Monday, April 21, 2014

Field-Testing of Common-Core Exams Gets Off to Shaky Start at Wootton HS

Full text of article at this Education Week link.
At Thomas S. Wootton High School, teachers and administrators seem to be in agreement that field-testing for the common-core assessments is off to a bumpy start. I spent the morning of April 2 in a computer lab at the school with 9th graders who were randomly assigned to take the Partnership for Assessment of Readiness for College and Careers, or PARCC, tests in English/language arts. This was the group's second attempt at completing the computer-based tests, which are aligned to the Common Core State Standards.Last week, students at the school encountered technical difficulties—software systems that "weren't jiving," said Joseph Du Boyce, an assistant principal at Wootton High School—and eventually were sent back to their regular classrooms without taking the exam...,,,On the day I visited Wootton High, Mr. Du Boyce began by walking students through a Java update intended to help prevent software problems. He repeatedly urged the students to "be patient"—though his own actions revealed some edginess. He circled the lab with purpose and breezed through the instructions, which he later told me were "very unclear" and "poorly written.""Let's pray this works," he said to students as they clicked the sign-in box on their computer screens......As the students began the PARCC test, Mr. Du Boyce was rushed out of the room to address a technical problem in another computer lab. A few minutes later, the two remaining proctors realized that none of the students had headphones, which were supposed to have been distributed before the test began. A couple of students raised their hands when they reached items that required them to listen to a reading—though some did not and plowed on. About 10 minutes after testing had begun, a staff member entered with the headphones PARCC had provided. The proctors couldn't help but laugh as they picked apart the mess of tangled cords... 
...JeanMarie Joseph, a special education teacher at the school who has taught for 28 years, said she's seen the evolution of states tests and understands there are often "rough spots to iron out" with new assessments. However, having experienced the computer difficulties while administering the test to a student with special needs, she said, with PARCC, "I've been underwhelmed so far."


  1. I went to a Montgomery County elementary school in the 70's. I remember my dad scratching his head back then at how they were teaching math. It seems every couple of years someone has some bright idea on how to teach subjects which would seem pretty basic as far as English and math are concerned.
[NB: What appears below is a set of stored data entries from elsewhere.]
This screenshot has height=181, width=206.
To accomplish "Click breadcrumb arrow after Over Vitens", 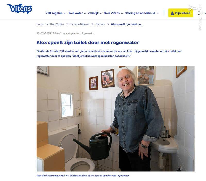I will (67, 24).
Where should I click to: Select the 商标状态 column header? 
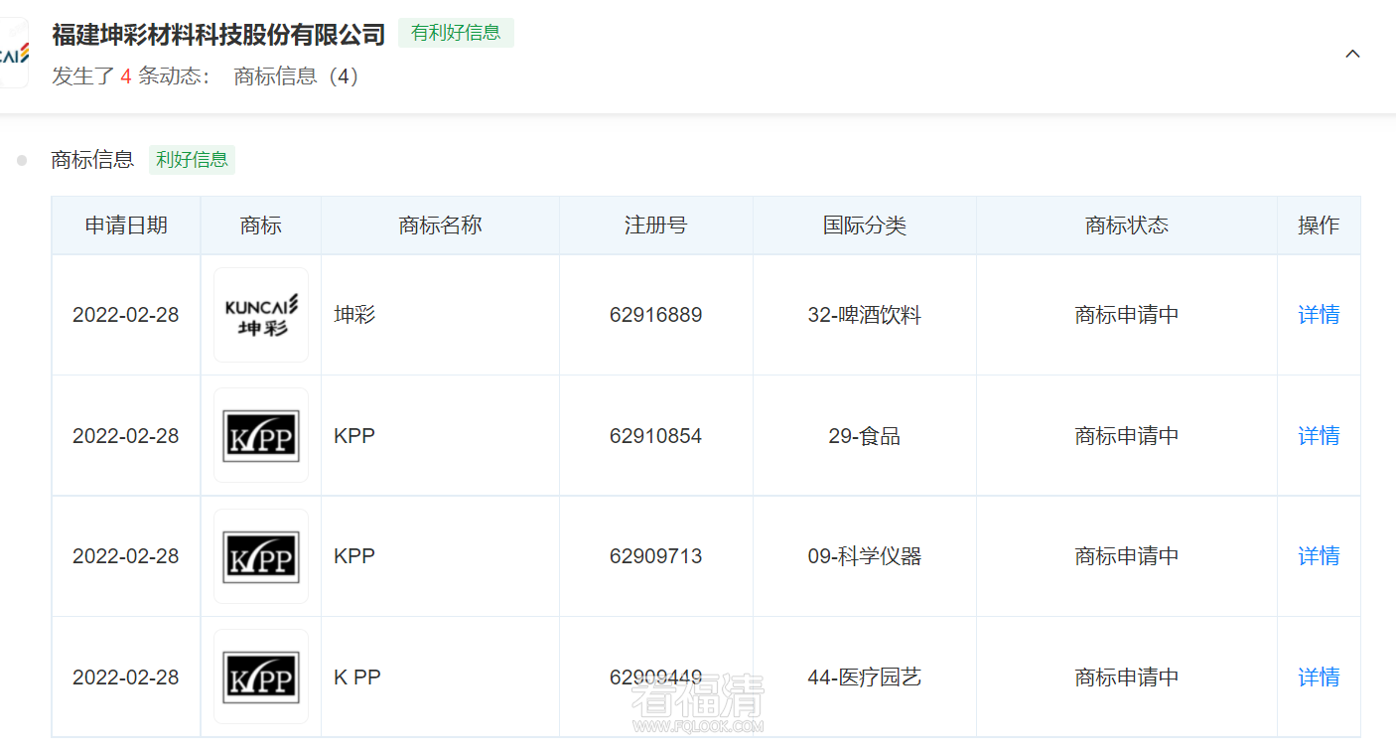tap(1126, 226)
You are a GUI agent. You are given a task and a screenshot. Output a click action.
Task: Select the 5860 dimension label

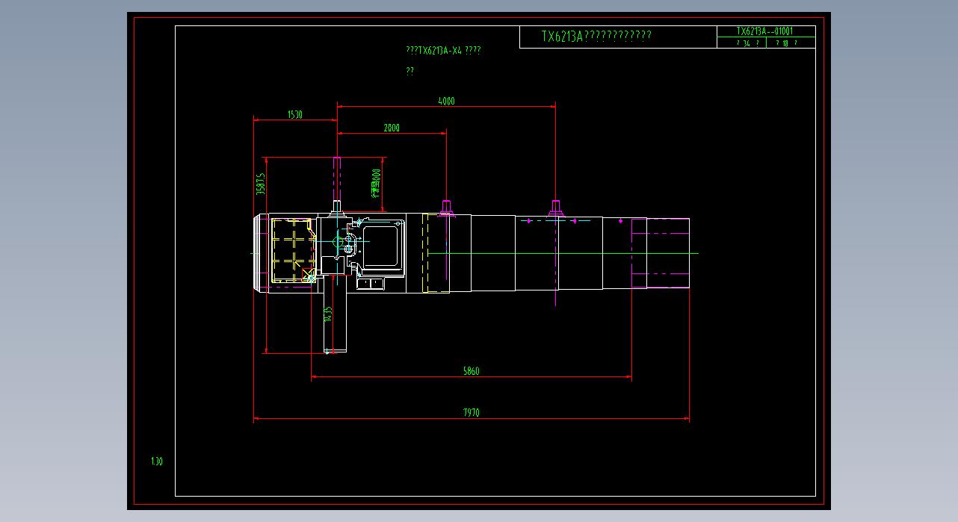[471, 370]
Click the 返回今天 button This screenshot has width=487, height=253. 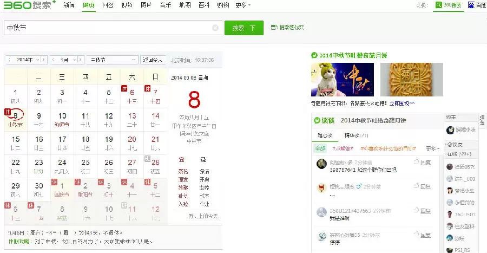click(153, 60)
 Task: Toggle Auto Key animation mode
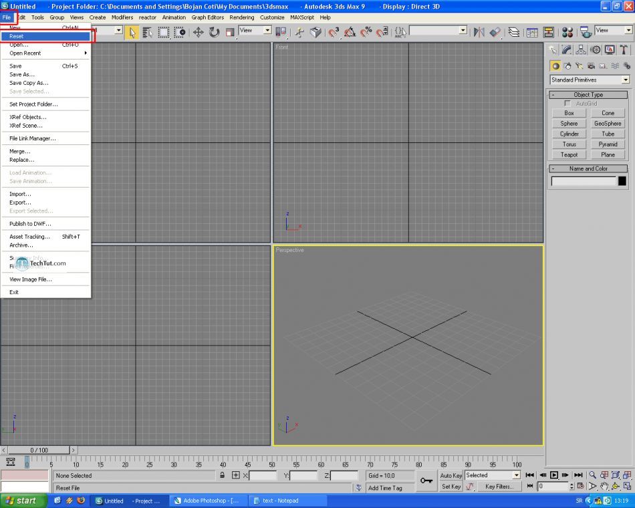pos(451,475)
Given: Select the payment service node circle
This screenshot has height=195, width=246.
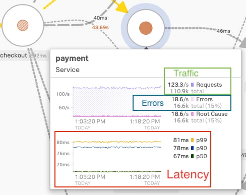Looking at the screenshot, I should pyautogui.click(x=146, y=28).
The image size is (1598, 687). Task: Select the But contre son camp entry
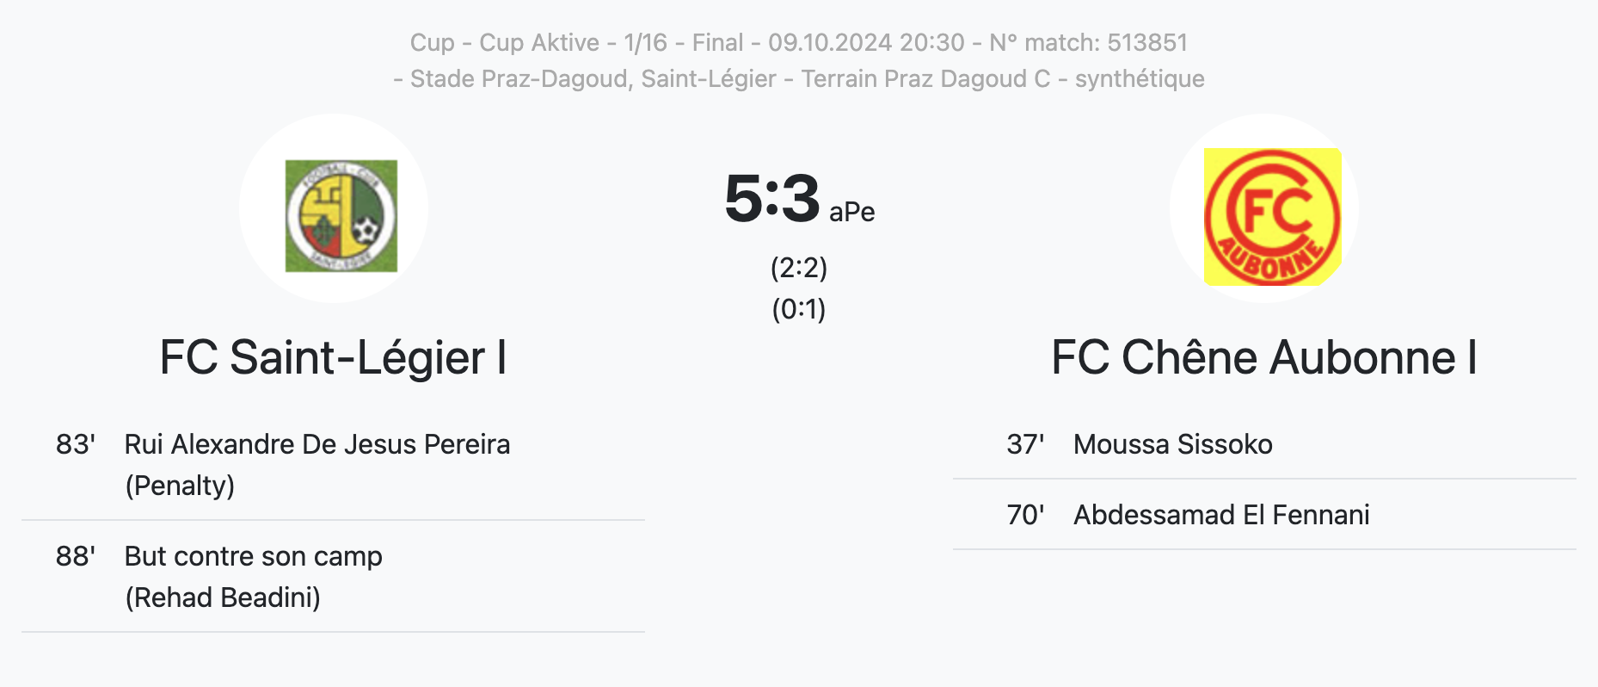[254, 556]
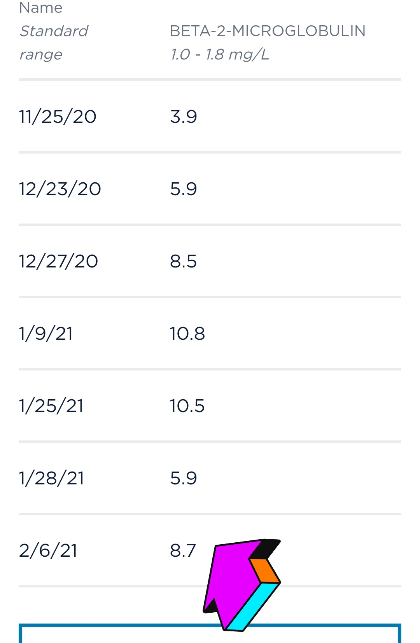Select the 12/23/20 date row
This screenshot has width=420, height=643.
click(x=60, y=189)
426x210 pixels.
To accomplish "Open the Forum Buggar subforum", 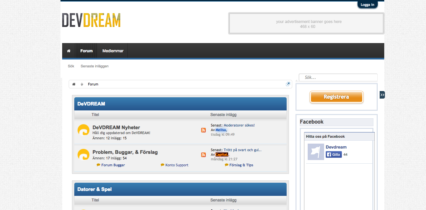I will (x=113, y=165).
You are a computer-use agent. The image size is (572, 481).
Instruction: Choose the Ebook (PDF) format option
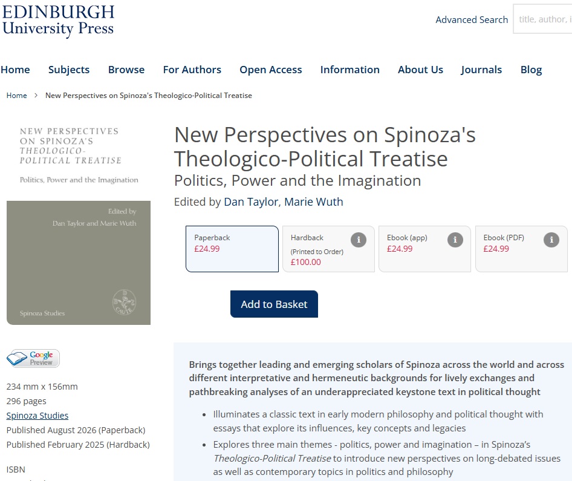point(521,249)
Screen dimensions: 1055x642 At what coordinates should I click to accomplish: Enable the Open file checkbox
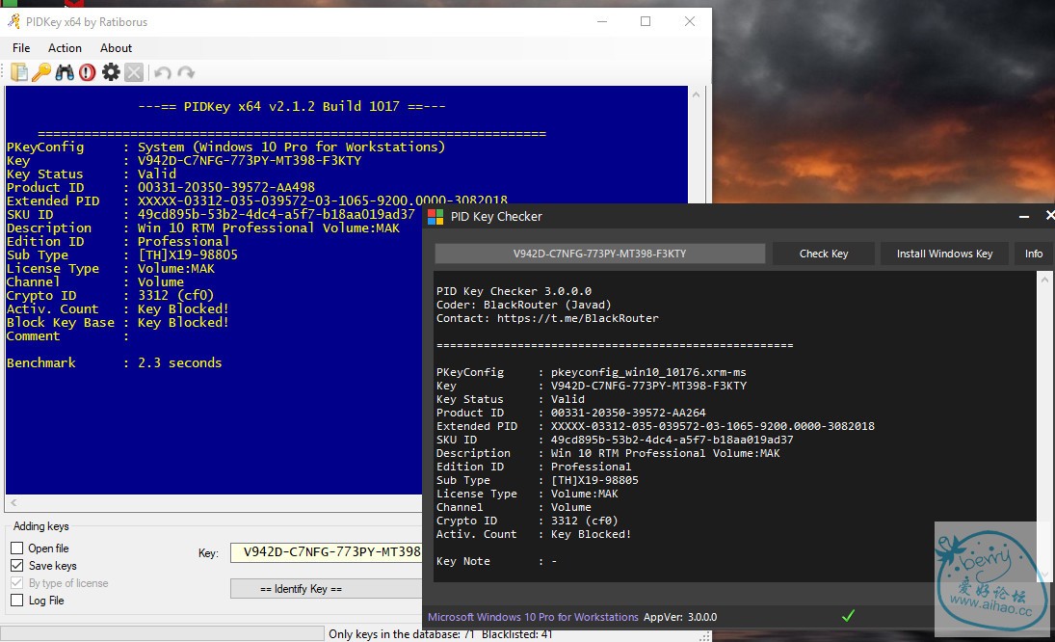(x=17, y=548)
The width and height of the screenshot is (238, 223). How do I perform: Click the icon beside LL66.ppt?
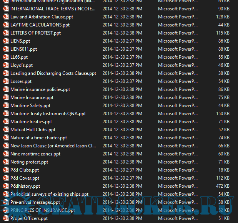pyautogui.click(x=5, y=57)
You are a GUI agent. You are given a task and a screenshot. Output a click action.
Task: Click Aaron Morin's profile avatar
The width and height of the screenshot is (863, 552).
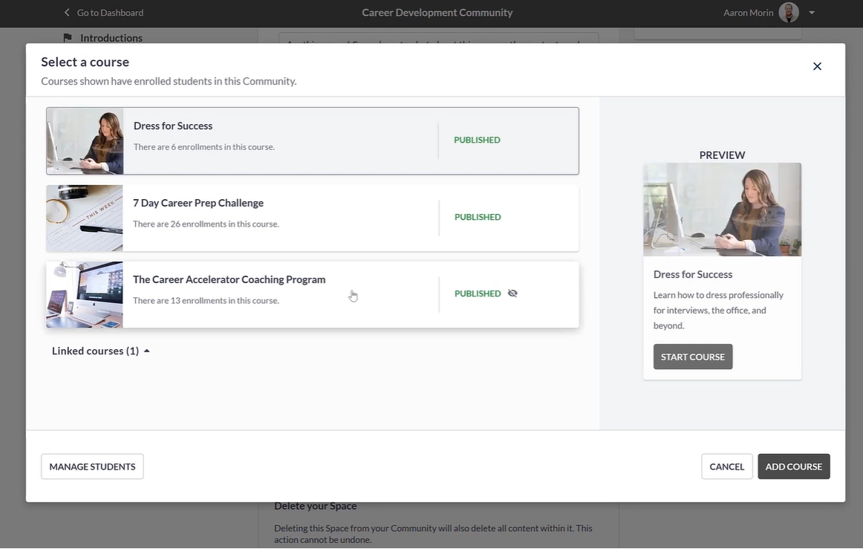[x=789, y=13]
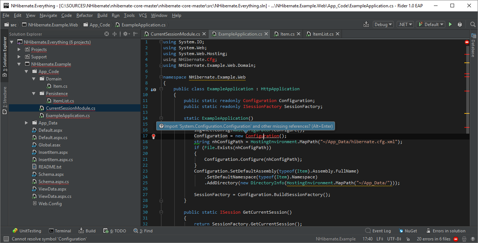
Task: Click the scroll-from-source target icon
Action: coord(107,34)
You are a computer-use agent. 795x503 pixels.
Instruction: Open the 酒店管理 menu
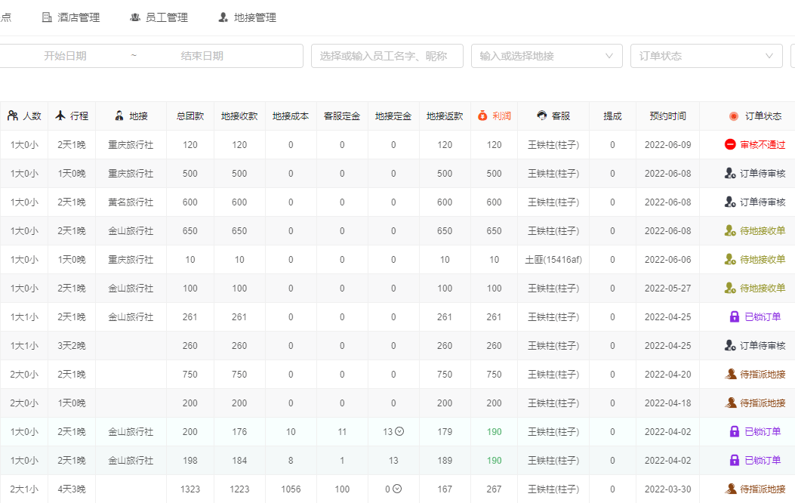pyautogui.click(x=70, y=17)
Yet, every year as a country (and county) we keep falling further and further behind. I don't know if the methods of teaching are the problem or the fact we keep changing the methods. Change by itself is not progress. It doesn't seem like we were having a problem with the way we were teaching basic subjects 50+ years ago. Common Core will be replaced. But not because it sucks. Because people are in positions at all levels whose job it is to CHANGE THINGS. I'd like to think it is in pursuit of perfection (which you'll never reach). It's because if your job is to always change things, then you'll never settle on a way to teach kids...and that will always be labeled PROGRESS. We as parents will always look at our kids work coming home and say, "what the heck are you doing in that school?"

  2. A test run of the PARCC assessment was done this past week. My daughter and her friends complained that the tests ran very slowly on the recently-issued Chrome Books and that they (the Chrome Books, not the students) putzed out after a half-dozen questions. As a parent I am skeptical that MCPS has the technological infrastructure to run these tests next month.